# uh.. Hello everyone.



## hongdoll1019 (Mar 10, 2007)

I'm Yun, from Korea. Became 19 in this coming octover.
Korean, but not really KMA practitioner.

I was been in Michigan for 10 months, and guess what.
The guy who took me as a host family was a martial artist!
(Guro Buzz, in Kuntaw, you can find him here on MT)
There I learned various FMAs and became one of the greatest fans.
I don't mind about any opinions you can ever imagine, so feel free to ask.

Well, since I'm Korean, I can help anyone who wonders about Korea,
Korean thing, and I'm more than welcome to help you out if you are in Korea already.

thanks and later


----------



## bluemtn (Mar 10, 2007)

Welcome and happy posting!


----------



## MJS (Mar 10, 2007)

Welcome to Martial Talk! 

Mike


----------



## Xue Sheng (Mar 10, 2007)

Welcome to MT


----------



## Drac (Mar 10, 2007)

Greetings and Welcome to MT...


----------



## Tames D (Mar 10, 2007)

Welcome.


----------



## 14 Kempo (Mar 10, 2007)

Hello Yun, welcome to MT!


----------



## IcemanSK (Mar 11, 2007)

Welcome to MT!


----------



## cubankenpo (Mar 11, 2007)

hello and welcome
nice poster 
joe


----------



## cali_tkdbruin (Mar 11, 2007)

hongdoll1019 said:


> I'm Yun, from Korea
> .
> .
> .
> ...



Hey there welcome aboard to MartialTalk. So, since you're native Korean I have to ask the obvious question, in addition to FMAs have you ever practiced the Korean arts, say Tang Soo Do or my favorite, Taekwondo? I think I know the answer. 
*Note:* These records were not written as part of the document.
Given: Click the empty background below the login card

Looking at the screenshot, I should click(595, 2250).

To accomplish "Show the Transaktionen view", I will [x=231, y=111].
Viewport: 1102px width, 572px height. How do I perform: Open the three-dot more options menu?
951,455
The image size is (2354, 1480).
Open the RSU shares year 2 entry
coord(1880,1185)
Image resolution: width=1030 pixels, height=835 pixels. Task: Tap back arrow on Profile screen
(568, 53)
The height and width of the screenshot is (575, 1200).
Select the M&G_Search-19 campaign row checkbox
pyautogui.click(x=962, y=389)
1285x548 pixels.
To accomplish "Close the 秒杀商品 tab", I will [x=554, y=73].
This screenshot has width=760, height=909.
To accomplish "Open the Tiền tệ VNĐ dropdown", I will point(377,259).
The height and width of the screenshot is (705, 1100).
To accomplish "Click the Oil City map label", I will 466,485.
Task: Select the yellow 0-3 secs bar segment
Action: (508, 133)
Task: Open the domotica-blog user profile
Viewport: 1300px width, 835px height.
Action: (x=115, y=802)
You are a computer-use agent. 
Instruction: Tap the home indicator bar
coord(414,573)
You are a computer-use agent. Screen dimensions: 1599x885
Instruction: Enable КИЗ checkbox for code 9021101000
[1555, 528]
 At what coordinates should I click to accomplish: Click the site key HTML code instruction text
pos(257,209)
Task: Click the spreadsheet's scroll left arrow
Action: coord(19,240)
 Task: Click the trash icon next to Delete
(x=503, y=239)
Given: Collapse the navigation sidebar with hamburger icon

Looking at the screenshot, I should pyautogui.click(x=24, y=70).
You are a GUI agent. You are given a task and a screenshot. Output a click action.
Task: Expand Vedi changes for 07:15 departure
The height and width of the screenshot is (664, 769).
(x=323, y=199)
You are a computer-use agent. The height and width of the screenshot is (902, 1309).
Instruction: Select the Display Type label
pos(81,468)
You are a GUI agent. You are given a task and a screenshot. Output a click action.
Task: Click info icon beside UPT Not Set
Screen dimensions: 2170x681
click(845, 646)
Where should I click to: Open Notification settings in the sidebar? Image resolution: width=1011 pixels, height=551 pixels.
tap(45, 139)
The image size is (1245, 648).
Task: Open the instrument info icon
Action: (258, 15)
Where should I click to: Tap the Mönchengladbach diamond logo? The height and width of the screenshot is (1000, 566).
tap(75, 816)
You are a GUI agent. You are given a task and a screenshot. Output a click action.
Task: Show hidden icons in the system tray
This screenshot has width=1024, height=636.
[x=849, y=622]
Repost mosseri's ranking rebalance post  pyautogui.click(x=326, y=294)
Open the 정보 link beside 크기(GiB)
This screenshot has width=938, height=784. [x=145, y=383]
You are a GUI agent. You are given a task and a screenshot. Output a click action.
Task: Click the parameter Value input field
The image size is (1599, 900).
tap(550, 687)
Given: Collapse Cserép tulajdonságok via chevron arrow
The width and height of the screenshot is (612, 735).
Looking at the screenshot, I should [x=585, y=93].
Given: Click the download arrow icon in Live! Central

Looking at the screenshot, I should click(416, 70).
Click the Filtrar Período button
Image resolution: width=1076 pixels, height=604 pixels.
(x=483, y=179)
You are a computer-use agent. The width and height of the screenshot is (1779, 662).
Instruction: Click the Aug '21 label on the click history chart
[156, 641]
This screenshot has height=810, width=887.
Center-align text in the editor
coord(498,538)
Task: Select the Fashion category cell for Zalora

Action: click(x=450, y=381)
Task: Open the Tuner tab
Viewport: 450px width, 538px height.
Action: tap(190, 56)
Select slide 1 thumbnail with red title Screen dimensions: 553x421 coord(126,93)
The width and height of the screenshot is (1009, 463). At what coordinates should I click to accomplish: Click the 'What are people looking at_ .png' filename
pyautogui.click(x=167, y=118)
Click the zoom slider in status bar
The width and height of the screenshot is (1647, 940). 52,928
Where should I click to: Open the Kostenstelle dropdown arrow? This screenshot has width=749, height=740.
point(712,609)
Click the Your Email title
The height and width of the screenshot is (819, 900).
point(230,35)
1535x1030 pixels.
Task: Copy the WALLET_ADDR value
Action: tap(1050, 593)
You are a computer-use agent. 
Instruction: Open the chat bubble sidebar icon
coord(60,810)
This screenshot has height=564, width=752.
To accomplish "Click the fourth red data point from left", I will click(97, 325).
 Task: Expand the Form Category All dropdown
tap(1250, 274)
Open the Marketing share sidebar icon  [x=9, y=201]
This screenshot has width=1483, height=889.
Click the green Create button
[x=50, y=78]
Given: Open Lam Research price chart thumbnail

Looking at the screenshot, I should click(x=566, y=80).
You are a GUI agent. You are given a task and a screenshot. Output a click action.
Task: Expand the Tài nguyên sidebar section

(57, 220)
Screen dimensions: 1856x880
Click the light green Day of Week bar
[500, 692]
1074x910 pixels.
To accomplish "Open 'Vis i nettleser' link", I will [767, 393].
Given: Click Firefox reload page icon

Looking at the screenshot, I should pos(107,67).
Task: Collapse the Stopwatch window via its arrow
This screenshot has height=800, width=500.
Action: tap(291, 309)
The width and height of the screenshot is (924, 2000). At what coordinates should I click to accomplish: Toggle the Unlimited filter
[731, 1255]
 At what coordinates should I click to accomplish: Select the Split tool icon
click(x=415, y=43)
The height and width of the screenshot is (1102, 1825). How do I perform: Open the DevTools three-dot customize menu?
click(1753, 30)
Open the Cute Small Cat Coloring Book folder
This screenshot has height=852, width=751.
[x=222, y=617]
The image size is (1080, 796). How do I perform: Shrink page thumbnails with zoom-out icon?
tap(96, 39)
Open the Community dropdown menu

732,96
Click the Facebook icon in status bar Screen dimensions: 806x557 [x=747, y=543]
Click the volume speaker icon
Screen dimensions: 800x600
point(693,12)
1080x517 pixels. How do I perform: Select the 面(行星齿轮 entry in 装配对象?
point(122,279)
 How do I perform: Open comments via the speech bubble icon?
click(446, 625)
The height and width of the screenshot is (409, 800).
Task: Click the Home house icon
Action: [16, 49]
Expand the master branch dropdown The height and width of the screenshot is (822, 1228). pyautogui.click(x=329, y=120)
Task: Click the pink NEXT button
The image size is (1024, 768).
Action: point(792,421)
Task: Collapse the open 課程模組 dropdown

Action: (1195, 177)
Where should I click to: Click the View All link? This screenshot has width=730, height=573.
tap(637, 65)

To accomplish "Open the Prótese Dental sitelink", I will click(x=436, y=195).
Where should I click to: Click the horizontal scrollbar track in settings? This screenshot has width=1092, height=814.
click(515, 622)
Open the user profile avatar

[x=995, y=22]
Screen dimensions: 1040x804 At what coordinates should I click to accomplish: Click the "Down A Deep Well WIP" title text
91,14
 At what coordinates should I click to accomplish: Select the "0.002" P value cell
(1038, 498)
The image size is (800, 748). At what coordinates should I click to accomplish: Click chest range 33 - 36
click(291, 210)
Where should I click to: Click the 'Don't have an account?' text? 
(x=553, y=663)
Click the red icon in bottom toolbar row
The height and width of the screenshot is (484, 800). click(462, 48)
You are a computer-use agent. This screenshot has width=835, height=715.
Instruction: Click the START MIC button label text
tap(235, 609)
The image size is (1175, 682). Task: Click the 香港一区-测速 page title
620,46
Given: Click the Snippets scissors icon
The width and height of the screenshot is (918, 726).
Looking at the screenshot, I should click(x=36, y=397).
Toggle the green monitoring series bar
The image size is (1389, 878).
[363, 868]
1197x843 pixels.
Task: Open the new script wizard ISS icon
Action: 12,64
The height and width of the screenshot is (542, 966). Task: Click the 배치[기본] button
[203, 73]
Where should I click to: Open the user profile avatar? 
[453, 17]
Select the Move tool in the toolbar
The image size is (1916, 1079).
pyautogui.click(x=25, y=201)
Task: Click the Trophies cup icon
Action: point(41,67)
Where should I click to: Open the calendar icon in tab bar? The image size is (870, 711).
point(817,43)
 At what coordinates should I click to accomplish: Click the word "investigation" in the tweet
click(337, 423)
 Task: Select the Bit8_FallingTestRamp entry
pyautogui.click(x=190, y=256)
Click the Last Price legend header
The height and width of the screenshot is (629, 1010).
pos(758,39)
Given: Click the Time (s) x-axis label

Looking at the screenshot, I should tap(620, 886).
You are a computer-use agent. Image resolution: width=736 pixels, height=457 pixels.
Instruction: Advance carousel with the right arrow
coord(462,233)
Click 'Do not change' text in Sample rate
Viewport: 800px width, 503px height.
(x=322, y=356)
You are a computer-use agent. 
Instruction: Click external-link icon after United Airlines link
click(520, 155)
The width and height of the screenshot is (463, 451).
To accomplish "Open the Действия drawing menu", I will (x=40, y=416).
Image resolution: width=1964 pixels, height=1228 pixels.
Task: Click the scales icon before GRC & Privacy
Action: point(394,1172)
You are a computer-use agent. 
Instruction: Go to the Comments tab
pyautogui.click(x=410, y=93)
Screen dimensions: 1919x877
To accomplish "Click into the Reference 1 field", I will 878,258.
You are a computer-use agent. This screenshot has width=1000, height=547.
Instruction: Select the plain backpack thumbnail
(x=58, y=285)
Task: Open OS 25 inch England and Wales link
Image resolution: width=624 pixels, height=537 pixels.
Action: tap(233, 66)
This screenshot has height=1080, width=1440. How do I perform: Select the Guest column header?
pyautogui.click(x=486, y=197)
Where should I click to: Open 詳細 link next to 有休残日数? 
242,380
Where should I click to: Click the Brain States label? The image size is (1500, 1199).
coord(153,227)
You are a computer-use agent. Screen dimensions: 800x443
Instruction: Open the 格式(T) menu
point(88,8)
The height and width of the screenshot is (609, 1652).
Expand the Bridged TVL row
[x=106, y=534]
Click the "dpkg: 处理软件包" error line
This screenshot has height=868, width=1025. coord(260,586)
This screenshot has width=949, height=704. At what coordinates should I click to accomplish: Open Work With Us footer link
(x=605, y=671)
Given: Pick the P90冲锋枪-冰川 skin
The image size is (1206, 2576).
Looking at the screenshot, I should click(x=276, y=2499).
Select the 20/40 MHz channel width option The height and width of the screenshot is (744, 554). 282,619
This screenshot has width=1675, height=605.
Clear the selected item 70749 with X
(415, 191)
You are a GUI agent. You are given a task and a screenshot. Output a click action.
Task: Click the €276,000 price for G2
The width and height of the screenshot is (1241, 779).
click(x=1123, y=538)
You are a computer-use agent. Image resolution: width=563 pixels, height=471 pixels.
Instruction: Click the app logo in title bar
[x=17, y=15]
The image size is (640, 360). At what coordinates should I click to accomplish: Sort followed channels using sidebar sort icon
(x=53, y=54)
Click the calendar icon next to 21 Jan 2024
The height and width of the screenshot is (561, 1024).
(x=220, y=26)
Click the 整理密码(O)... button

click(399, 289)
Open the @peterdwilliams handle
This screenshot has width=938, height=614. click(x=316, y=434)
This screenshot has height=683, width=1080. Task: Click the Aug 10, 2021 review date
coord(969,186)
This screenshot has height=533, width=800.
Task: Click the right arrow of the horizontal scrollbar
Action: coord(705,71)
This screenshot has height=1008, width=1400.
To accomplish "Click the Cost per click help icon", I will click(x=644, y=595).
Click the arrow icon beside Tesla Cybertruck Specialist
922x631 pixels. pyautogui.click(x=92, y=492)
Anyway, happy posting... :asian:


----------



## terryl965 (Mar 11, 2007)

welcome and happy posting


----------



## Brian R. VanCise (Mar 11, 2007)

Welcome Yun, I remember you well from the seminar in Alma!


----------



## fnorfurfoot (Mar 11, 2007)

Welcome to the site.


----------



## theletch1 (Mar 11, 2007)

First off, Welcome to MT!  Secondly, welcome to America.  I hope that you enjoy your time both in the country and on MT.


----------



## kidswarrior (Mar 11, 2007)

Welcome to MartialTalk! And welcome to the martial arts.


----------



## Jade Tigress (Mar 11, 2007)

Welcome to Martial Talk!


----------



## Kacey (Mar 11, 2007)

Welcome, and happy posting!  :wavey:


----------



## hongdoll1019 (Mar 12, 2007)

cali_tkdbruin said:


> Hey there welcome aboard to MartialTalk. So, since you're native Korean I have to ask the obvious question, in addition to FMAs have you ever practiced the Korean arts, say Tang Soo Do or my favorite, Taekwondo? I think I know the answer.
> 
> Anyway, happy posting... :asian:


 

well actually Hapkido it is. I was first degree black belt in HKD.


----------



## KempoGuy06 (Mar 14, 2007)

Welcome to MT

B


----------



## K' Evans (Mar 14, 2007)

Welcome to MT. Happy posting!


----------



## Zida'sukara (Mar 15, 2007)

Welcome!!


----------